WHAT YOU SHOULD DO
Could you write out the material from its start through the line containing "will tap(176, 32).", both ends included and the requests kept, with each coordinate in the answers multiplied by 1.85 and rounded to a whole number, halves up? Leave every number in the requests and their format samples unchanged, and return only those lines.

Item coordinate data
::::
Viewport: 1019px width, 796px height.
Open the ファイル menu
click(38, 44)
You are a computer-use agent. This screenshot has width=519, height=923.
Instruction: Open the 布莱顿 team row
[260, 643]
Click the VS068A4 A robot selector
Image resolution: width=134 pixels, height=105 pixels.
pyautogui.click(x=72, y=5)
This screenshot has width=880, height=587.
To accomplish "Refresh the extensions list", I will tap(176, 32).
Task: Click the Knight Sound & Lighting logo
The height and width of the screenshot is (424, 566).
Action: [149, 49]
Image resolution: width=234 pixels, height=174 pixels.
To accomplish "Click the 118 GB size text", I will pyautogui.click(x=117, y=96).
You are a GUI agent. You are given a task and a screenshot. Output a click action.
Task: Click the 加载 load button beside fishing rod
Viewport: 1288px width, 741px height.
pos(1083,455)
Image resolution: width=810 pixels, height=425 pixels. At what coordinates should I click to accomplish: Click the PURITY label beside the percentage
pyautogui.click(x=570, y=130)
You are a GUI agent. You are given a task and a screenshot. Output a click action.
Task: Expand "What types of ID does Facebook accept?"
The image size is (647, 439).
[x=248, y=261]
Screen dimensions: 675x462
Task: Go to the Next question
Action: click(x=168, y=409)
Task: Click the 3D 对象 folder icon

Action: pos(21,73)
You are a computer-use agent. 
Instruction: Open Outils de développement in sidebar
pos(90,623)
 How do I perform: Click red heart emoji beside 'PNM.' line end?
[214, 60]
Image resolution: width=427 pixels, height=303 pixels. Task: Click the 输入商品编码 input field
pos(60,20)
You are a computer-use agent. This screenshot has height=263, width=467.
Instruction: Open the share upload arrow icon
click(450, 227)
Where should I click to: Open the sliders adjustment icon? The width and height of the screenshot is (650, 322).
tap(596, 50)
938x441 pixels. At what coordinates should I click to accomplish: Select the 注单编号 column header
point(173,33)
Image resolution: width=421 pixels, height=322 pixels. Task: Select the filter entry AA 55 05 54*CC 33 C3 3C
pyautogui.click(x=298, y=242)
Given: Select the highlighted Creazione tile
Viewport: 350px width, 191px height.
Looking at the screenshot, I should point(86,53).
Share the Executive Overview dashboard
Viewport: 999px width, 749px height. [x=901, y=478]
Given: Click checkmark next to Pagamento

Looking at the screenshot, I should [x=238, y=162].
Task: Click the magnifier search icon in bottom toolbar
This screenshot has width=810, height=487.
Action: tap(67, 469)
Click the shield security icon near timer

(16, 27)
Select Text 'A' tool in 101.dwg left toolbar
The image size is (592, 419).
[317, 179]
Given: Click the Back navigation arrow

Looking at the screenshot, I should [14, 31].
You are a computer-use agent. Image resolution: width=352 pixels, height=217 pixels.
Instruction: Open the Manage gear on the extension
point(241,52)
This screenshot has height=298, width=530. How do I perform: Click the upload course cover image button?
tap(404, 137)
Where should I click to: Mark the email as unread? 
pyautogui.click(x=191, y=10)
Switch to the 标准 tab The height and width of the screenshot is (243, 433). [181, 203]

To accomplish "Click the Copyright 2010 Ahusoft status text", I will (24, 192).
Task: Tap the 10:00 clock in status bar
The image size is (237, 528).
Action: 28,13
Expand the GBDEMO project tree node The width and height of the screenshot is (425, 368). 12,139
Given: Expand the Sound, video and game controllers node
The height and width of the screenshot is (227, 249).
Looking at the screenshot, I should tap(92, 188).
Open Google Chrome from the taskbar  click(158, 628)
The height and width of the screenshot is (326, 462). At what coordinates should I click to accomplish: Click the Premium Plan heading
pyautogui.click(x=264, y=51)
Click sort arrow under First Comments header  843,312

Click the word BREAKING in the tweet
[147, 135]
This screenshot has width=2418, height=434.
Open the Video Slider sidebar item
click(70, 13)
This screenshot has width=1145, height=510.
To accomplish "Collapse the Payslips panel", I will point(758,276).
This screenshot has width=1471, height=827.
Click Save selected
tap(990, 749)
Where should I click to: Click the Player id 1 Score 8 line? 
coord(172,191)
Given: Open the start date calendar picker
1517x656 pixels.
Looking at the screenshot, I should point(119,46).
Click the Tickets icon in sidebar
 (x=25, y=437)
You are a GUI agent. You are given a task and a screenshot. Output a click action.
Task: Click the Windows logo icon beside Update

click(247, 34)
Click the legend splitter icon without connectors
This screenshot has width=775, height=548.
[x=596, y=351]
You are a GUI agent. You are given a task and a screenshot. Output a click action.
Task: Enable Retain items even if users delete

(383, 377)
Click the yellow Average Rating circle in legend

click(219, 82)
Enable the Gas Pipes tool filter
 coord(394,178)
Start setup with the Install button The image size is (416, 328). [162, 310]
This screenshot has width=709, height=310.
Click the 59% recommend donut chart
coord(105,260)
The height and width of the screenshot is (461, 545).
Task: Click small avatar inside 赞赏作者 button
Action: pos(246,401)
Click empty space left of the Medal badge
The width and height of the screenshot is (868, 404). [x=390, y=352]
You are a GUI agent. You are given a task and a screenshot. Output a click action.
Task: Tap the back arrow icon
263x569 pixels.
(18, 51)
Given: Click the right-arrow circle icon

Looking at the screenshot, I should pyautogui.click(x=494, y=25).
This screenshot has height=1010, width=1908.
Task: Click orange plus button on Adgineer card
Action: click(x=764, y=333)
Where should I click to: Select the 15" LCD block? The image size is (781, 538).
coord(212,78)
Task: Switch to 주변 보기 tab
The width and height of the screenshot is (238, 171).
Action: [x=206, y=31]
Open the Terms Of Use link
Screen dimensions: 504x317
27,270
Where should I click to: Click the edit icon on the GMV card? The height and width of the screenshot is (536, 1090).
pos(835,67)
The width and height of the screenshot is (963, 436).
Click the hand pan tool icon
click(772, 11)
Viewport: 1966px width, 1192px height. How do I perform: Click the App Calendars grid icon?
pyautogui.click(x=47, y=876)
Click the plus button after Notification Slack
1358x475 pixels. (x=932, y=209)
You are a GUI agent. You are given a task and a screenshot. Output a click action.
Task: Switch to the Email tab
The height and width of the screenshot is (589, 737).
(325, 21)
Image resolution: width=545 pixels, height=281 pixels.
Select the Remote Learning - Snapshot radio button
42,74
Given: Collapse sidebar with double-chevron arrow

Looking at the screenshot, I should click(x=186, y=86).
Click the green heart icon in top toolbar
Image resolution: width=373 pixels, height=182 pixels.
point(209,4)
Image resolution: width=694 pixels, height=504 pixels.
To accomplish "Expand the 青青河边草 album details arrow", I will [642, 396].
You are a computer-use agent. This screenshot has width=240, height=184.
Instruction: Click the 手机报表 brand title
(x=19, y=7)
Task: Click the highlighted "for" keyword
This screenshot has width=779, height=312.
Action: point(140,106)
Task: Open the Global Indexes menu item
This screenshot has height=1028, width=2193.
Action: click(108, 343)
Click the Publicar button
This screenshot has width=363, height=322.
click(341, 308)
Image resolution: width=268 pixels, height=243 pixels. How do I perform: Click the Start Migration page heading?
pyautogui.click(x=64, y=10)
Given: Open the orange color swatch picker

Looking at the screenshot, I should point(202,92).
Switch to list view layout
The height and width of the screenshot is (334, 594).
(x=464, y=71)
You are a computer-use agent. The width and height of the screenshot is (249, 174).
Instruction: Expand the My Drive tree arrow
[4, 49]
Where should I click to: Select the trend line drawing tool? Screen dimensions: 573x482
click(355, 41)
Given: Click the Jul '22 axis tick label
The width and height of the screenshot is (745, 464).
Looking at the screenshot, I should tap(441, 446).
::::
RIGHT ANSWER
Viewport: 1019px width, 796px height.
Open the ファイル menu
click(70, 81)
You are a computer-use agent. This screenshot has width=519, height=923.
Instruction: Open the 布莱顿 team row
[481, 1190]
Click the VS068A4 A robot selector
Image resolution: width=134 pixels, height=105 pixels.
pyautogui.click(x=133, y=9)
This screenshot has width=880, height=587.
To accomplish "Refresh the extensions list", I will tap(326, 59).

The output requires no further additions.